Prepare an 8 Qt. pan with a steamer basket (tamalera) for steaming. Place steamer basket in a tall pot. Pour in water to come just up to the steamer basket, but not over it. Bring to a simmer. Additionally, bring extra water to a simmer and reserve for replenishing the steamer.


Prepare pumpkin puree: mix together the puree, brown sugar, and cinnamon.


In a medium bowl and using a whisk, whip the butter (manteca) until it is lighter in color and doubled in volume. Using a wooden spoon, mix in the corn masa, granulated sugar and salt until a smooth batter forms. Stir in the pumpkin puree. Finish by using your hand to knead in the bowl, breaking up any lumps of masa, until a soft, spongy batter forms.


Meanwhile, soak the corn husks in hot water until pliable, about 10 minutes. Remove the corn husks from the water, and drain, discarding the water. Set husks aside. From one of the husks pull off 12 strips of husk lengthwise along the grain, that you will use to tie your tamales closed.
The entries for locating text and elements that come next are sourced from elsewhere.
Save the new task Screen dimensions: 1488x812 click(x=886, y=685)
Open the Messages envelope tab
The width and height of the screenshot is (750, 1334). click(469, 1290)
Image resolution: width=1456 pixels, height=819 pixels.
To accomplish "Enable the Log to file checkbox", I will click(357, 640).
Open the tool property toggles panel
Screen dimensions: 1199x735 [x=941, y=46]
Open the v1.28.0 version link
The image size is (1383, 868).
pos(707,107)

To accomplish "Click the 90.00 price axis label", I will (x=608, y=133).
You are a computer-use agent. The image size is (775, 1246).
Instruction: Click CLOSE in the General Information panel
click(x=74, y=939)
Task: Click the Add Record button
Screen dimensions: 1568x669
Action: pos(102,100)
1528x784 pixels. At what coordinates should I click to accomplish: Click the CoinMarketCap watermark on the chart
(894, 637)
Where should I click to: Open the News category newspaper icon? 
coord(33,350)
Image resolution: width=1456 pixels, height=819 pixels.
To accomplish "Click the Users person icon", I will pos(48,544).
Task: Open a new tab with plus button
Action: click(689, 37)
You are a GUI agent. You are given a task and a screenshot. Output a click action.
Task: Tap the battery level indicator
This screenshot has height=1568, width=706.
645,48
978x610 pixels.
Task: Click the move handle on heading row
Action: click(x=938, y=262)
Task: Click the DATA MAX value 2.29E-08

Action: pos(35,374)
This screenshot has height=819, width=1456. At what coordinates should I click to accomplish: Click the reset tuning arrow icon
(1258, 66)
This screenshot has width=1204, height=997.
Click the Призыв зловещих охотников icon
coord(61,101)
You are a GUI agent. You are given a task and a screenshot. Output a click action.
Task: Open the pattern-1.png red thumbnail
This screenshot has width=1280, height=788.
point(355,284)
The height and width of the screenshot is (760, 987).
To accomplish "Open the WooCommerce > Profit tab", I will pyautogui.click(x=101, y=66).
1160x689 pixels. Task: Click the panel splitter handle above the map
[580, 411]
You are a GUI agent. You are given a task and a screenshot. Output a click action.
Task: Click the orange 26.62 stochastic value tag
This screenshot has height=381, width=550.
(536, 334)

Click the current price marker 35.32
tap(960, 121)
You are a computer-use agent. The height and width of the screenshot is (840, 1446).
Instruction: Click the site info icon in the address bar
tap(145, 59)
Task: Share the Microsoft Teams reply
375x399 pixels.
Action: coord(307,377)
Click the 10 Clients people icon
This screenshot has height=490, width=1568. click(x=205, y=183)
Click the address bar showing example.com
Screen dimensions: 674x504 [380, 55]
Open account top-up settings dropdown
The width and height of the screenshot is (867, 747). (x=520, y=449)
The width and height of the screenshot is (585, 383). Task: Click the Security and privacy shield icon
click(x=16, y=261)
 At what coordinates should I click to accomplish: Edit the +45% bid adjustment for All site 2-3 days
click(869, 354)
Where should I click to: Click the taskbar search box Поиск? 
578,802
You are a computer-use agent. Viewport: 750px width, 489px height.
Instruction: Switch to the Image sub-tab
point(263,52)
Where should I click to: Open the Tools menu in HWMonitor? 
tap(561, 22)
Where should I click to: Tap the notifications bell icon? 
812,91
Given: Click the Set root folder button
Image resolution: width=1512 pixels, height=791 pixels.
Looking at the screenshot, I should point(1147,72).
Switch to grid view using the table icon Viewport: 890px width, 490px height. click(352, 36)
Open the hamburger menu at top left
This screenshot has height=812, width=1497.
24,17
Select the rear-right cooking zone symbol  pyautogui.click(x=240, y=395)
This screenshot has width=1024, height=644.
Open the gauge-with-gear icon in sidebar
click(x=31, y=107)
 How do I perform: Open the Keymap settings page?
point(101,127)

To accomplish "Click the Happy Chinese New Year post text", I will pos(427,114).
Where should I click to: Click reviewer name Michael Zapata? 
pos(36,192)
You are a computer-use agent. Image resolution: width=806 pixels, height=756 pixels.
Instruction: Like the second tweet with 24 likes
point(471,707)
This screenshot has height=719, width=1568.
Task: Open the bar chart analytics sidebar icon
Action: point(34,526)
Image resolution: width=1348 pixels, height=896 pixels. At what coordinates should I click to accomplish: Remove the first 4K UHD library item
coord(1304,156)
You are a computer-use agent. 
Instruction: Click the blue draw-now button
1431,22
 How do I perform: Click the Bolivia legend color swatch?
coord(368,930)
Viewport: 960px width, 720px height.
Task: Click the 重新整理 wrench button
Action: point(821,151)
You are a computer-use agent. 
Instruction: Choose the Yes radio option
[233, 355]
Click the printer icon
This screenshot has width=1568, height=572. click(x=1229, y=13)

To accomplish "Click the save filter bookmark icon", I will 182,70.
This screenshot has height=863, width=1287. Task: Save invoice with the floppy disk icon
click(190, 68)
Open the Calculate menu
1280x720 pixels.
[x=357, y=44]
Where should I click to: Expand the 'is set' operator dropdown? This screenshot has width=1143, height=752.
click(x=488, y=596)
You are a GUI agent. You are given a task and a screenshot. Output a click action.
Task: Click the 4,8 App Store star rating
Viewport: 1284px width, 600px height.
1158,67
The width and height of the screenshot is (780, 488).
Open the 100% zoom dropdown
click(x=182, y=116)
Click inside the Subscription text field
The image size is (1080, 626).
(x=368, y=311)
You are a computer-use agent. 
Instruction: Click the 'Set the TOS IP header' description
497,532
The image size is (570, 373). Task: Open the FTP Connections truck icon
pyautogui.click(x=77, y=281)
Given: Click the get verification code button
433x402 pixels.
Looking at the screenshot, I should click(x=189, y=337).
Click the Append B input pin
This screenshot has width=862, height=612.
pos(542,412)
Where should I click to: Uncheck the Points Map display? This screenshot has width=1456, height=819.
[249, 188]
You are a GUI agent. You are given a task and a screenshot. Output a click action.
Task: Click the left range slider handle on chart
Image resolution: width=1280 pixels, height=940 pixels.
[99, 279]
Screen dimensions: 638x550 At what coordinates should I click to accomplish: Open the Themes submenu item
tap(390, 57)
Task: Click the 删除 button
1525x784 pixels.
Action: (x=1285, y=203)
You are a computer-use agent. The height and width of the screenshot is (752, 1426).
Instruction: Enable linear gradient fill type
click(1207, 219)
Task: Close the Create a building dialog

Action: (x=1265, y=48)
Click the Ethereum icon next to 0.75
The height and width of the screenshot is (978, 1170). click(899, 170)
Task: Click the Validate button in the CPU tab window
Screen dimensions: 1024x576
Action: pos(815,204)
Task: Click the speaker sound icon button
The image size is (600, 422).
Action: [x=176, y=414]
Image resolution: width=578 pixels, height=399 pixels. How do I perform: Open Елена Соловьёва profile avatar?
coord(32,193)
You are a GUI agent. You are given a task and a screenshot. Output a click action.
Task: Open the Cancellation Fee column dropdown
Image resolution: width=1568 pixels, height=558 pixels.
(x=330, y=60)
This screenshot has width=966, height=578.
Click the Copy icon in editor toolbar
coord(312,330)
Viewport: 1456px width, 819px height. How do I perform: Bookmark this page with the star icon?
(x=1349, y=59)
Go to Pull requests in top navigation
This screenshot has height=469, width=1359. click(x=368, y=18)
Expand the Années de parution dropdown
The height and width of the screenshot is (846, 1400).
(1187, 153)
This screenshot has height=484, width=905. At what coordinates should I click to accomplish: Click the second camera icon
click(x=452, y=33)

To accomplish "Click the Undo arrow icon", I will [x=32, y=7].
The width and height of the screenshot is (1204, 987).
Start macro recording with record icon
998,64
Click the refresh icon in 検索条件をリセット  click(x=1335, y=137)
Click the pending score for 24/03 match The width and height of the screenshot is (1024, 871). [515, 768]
To form a tamal, place a corn husk in your hand, with the bottom (fat end) of the corn husk in your palm. Use a large spoon to scoop about 1⁄2 cup of the tamal batter and place in the corn husk, closer to bottom, and spread evenly upward about half way. Add 1 tbs or 28g of chocolate pieces. Fold both sides of the corn husk over the tamal batter, then fold down the “pointed” top portion, so that the masa is enclosed in the husk, like a neat envelope. Tie the folded tamal with a strand from the corn husk. Continue until all 12 corn husks are completed. From here you can steam or refrigerate until you are ready to steam.


Steaming: Stand the tamales, folded bottom down in the steamer basket. Steam the tamales covered for 30 minutes, checking occasionally that there is water in the bottom of the pot. If water is needed, replenish with prepared hot water. After 30 minutes, remove one tamal, test for doneness by seeing if all the batter is cooked. Test doneness by: is the tamal removes easily from the husk, it is done and all the tamales can be removed from the steamer (tamalera). If the test tamal is not ready, return to the steamer and cook 10 more minutes. Remove all the tamales at this time.


Serve warm at room temperature. Top with a sweet drizzle (optional), see suggestions below.


Buen provecho!


You can purchase prepared corn masa from Rancho Market, freshly made and ready to use. This is customary in Oaxaca to purchase freshly prepared tamale masa in the markets, same as fresh cheese, and so forth. If you can’t find it, you can make your own masa base using 2 cups masa harina a.k.a. corn flour and 2 cups whole milk, mix it together and weigh out your 680g.